Page text:
:::
Both about the YF-23 design being better, and about why the B-52 design is so good.



YF-23 had faster supercruise, a much bigger range, and had a way larger internal ordinance bay (external ordinance kills stealth). They intentionally skipped the sexy vectored thrusters for B-2 style inset exhausts which make infrared signature much smaller (especially to ground-based attackers). This meant the YF-23 could have delivered more ordinance faster and farther while having higher rates of mission success due to better stealth.

F-22 won the competition on two and a half points.

First and foremost, the YF-23 was going to be built in 10-11 states while the YF-22 was going to be built in almost 30 states, so something like 40 senators had their state's financial interests at stake with the jobs this would bring in (though nobody involved would ever openly admit this was one of the big reasons). Of course, spreading stuff out increases all kinds of costs and with so many small places, once the main run of planes was done, all these sub-contractors moved on too. As a result, the US can't get all the F-22 parts they need and the F-22 is going to be scrapped way before what would otherwise be necessary.
:::
Data:
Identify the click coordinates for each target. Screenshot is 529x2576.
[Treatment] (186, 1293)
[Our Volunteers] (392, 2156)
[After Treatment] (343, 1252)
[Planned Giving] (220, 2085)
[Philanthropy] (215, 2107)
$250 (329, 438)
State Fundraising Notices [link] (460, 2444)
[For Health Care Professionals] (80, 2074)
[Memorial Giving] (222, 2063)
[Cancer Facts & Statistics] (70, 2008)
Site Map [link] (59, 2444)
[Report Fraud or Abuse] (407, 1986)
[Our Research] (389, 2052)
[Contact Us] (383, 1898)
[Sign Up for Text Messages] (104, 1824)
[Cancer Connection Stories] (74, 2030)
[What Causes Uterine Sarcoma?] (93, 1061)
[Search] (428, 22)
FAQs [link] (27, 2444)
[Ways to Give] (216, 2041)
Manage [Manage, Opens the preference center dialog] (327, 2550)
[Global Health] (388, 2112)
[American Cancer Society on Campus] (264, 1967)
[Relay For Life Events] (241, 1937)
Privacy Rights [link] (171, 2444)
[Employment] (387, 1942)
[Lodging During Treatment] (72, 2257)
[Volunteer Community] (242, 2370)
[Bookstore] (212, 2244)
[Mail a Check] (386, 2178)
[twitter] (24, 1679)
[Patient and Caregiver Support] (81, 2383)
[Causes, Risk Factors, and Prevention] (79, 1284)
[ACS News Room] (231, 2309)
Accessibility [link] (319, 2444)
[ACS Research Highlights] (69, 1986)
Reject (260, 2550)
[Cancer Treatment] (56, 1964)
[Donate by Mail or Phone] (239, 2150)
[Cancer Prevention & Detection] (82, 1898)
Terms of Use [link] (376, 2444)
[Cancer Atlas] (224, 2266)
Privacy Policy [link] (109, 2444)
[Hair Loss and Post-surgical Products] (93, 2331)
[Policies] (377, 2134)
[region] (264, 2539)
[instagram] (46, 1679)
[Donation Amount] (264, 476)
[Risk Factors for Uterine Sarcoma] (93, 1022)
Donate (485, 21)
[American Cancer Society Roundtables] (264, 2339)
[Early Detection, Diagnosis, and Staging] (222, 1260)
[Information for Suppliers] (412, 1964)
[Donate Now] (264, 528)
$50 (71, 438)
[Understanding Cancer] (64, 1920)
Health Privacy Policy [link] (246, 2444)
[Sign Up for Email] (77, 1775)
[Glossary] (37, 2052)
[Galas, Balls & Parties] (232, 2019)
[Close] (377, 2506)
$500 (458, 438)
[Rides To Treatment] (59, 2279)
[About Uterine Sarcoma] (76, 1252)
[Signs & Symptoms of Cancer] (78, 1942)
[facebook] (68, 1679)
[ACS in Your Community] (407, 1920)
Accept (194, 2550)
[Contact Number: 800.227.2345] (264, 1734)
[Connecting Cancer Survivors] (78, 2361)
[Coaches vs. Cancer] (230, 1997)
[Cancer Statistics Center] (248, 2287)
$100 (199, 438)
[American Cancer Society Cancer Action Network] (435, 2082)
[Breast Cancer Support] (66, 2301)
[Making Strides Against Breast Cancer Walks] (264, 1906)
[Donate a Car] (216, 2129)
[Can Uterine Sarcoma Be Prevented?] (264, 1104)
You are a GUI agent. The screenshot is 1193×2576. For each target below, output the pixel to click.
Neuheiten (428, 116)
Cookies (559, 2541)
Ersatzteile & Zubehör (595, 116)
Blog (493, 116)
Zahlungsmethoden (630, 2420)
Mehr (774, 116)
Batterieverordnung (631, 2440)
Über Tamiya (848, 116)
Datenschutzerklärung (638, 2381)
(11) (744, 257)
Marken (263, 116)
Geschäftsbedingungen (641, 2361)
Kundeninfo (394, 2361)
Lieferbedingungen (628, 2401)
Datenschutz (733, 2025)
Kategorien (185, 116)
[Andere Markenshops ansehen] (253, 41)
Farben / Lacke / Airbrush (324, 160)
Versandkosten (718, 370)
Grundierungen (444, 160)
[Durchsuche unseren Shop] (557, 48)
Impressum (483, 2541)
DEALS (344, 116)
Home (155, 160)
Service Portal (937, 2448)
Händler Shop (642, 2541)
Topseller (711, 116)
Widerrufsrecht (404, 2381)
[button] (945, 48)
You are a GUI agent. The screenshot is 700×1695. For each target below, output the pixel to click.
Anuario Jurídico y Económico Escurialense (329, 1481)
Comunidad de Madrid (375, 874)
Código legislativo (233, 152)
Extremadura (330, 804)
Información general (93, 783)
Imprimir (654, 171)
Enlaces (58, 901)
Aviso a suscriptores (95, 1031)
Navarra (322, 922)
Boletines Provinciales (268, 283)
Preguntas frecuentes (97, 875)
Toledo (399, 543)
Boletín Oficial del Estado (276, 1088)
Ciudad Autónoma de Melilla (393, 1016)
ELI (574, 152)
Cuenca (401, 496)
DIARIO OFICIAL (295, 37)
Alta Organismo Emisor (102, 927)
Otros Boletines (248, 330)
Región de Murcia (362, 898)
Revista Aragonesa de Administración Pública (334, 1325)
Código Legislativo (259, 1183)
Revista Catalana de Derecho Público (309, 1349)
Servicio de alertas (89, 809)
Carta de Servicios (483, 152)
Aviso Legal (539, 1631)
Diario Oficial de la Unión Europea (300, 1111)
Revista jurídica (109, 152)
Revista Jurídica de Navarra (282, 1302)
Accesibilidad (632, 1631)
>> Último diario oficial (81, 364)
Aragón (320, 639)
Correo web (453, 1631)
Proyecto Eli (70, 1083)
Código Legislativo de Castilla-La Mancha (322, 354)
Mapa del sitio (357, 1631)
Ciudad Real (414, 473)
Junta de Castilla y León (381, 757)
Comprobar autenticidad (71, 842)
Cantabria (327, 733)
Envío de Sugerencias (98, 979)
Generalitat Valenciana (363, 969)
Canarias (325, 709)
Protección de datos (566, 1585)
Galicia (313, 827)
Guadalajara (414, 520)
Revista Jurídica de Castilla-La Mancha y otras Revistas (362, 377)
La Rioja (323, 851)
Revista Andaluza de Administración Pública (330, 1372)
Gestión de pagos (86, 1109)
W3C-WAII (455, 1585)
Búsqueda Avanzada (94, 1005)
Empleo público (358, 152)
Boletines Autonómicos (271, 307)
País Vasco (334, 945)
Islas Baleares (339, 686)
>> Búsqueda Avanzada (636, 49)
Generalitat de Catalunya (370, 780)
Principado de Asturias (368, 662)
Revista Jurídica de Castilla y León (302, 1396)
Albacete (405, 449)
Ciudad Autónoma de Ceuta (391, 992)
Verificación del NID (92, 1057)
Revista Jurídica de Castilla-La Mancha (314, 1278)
:::
Exercise set:
1. Revise the part of the YF-23 text that opens with the words containing "Both about the" and closes with "a half points.", putting "low observability" wherever "stealth" appears.
2. Name every aircraft designation mentioned in the YF-23 text.
The items have nothing to do with the YF-23 text.

Answers per task:
1.
Both about the YF-23 design being better, and about why the B-52 design is so good.



YF-23 had faster supercruise, a much bigger range, and had a way larger internal ordinance bay (external ordinance kills low observability). They intentionally skipped the sexy vectored thrusters for B-2 style inset exhausts which make infrared signature much smaller (especially to ground-based attackers). This meant the YF-23 could have delivered more ordinance faster and farther while having higher rates of mission success due to better low observability.

F-22 won the competition on two and a half points.

2. YF-23, B-52, B-2, F-22, YF-22